[Data section]
┌──

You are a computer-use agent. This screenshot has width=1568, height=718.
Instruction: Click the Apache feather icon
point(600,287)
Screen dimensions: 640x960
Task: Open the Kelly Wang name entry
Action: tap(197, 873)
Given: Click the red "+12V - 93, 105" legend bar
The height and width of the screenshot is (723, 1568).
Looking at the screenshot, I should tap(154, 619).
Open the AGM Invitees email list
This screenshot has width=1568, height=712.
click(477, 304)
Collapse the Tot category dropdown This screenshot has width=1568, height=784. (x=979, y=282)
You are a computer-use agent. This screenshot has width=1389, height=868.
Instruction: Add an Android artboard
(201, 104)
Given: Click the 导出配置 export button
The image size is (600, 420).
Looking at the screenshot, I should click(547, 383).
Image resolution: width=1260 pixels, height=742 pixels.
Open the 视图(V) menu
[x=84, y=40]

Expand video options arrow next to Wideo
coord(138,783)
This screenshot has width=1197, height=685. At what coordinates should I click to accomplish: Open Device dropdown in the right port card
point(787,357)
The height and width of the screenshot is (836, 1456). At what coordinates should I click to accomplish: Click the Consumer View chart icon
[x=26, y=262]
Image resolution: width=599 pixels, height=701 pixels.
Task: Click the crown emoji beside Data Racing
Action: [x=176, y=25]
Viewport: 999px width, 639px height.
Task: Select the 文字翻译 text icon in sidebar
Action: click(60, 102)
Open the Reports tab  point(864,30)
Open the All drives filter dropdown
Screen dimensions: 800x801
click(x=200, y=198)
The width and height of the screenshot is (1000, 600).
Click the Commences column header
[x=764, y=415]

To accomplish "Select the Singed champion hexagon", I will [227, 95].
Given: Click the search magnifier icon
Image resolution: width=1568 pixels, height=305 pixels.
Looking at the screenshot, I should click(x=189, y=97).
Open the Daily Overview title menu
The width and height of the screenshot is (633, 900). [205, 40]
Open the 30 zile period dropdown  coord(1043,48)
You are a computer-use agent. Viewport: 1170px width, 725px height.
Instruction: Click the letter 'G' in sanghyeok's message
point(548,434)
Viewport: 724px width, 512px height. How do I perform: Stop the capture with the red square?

└──

[What you need to do]
Render every record verbatim. Nothing should be left out.

[Reply to the exercise]
You are a computer-use agent. This screenshot has width=1568, height=718.
Instruction: Click the Apache feather icon
point(600,287)
Screen dimensions: 640x960
Task: Open the Kelly Wang name entry
Action: tap(197, 873)
Given: Click the red "+12V - 93, 105" legend bar
The height and width of the screenshot is (723, 1568).
Looking at the screenshot, I should tap(154, 619).
Open the AGM Invitees email list
This screenshot has width=1568, height=712.
click(477, 304)
Collapse the Tot category dropdown This screenshot has width=1568, height=784. (x=979, y=282)
You are a computer-use agent. This screenshot has width=1389, height=868.
Instruction: Add an Android artboard
(201, 104)
Given: Click the 导出配置 export button
The image size is (600, 420).
Looking at the screenshot, I should click(547, 383).
Image resolution: width=1260 pixels, height=742 pixels.
Open the 视图(V) menu
[x=84, y=40]

Expand video options arrow next to Wideo
coord(138,783)
This screenshot has width=1197, height=685. At what coordinates should I click to accomplish: Open Device dropdown in the right port card
point(787,357)
The height and width of the screenshot is (836, 1456). At what coordinates should I click to accomplish: Click the Consumer View chart icon
[x=26, y=262]
Image resolution: width=599 pixels, height=701 pixels.
Task: Click the crown emoji beside Data Racing
Action: [x=176, y=25]
Viewport: 999px width, 639px height.
Task: Select the 文字翻译 text icon in sidebar
Action: click(60, 102)
Open the Reports tab  point(864,30)
Open the All drives filter dropdown
Screen dimensions: 800x801
click(x=200, y=198)
The width and height of the screenshot is (1000, 600).
Click the Commences column header
[x=764, y=415]

To accomplish "Select the Singed champion hexagon", I will [227, 95].
Given: Click the search magnifier icon
Image resolution: width=1568 pixels, height=305 pixels.
Looking at the screenshot, I should click(x=189, y=97).
Open the Daily Overview title menu
The width and height of the screenshot is (633, 900). [205, 40]
Open the 30 zile period dropdown  coord(1043,48)
You are a computer-use agent. Viewport: 1170px width, 725px height.
Instruction: Click the letter 'G' in sanghyeok's message
point(548,434)
Viewport: 724px width, 512px height. How do I perform: Stop the capture with the red square?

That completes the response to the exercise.